Soldier Record
John "Jack" E. Richardson
Contributed by: Paul Holloway, on 2008-11-05

| Rank | |
|---|---|
| First Name | John "Jack" E. |
| Surname | Richardson |
| Year of Birth | 1893 |
| Year of Death | 1915 |
| Regiment | Royal Fusiliers |
| Place of Wartime Residence | Forest Gate, Greater London |
John "Jack" E.'s Story
In 1913 John 'Jack' Richardson was the 20 year-old son of the headmaster of Shaftesbury Road Elementary School in Forest Gate, East London. Jack was a lover of the countryside, a talented artist and a linguistics scholar; he adored Beowulf, and quoted Robert Louis Stevenson and Omar Khayyam. May Larby, 18 (my grandmother), was the daughter of a local police constable; she was a sharp-minded mathematician with a great thirst for all knowledge, cultural as well as abstract. After a chance meeting on an underground train these two brilliant young people began a doomed love affair. Jack was one of the many millions of young men who were soon to die, victims of the insane slaughter of the First World War.

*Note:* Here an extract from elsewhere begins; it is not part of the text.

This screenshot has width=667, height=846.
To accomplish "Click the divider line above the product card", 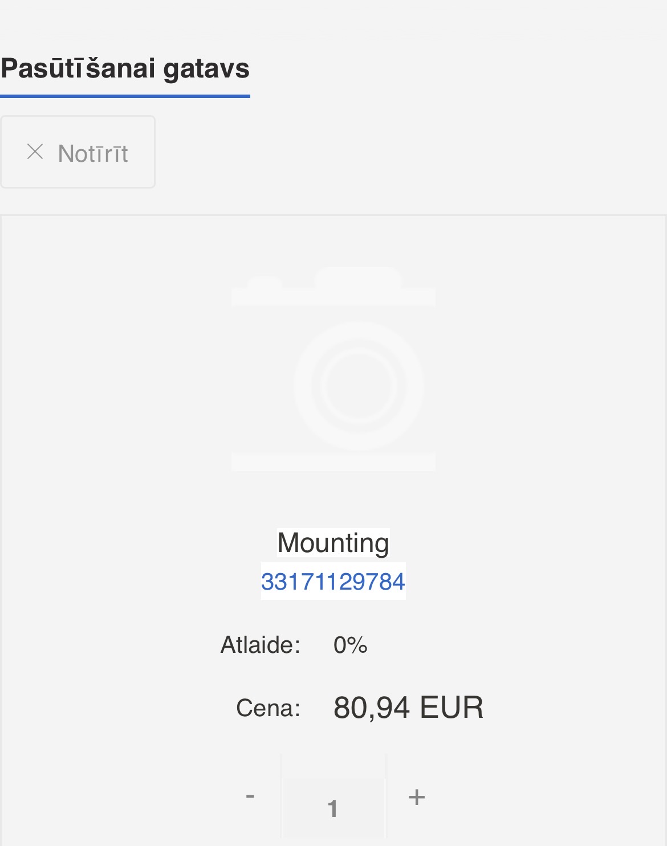I will (333, 215).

Before his death Jack wrote letters to May from his training camp, from his French billets and ultimately from the trenches. Many letters are mundane, but reveal the slow development of Jack and May's relationship, and include fascinating historical details of everyday life at that time. Some later letters are beautifully descriptive of Jack's surroundings, as you might expect from a linguistics scholar, others are painfully poignant when read with the hindsight that Jack did not survive the war to live into old age with his lover as they hoped and expected:
"There are no flowers here..."
"And the streets here are ghostly enough at night. There are no civilians allowed out of their houses after 8 o'clock and no lights are allowed either in the streets or windows. Everything is closed down. You go down old-fashioned cobbled streets, and tonight they were white in the moonlight, with only a sentry here and there with fixed bayonet and sometimes a transport limber passing. Here and there is a house with great holes in the walls or roof, where a German shell has landed; and the Town Hall clock looks down on you with half its face blown away. It is, at night, absolutely a town of the dead - a city of dreadful night and the guns boom all the time."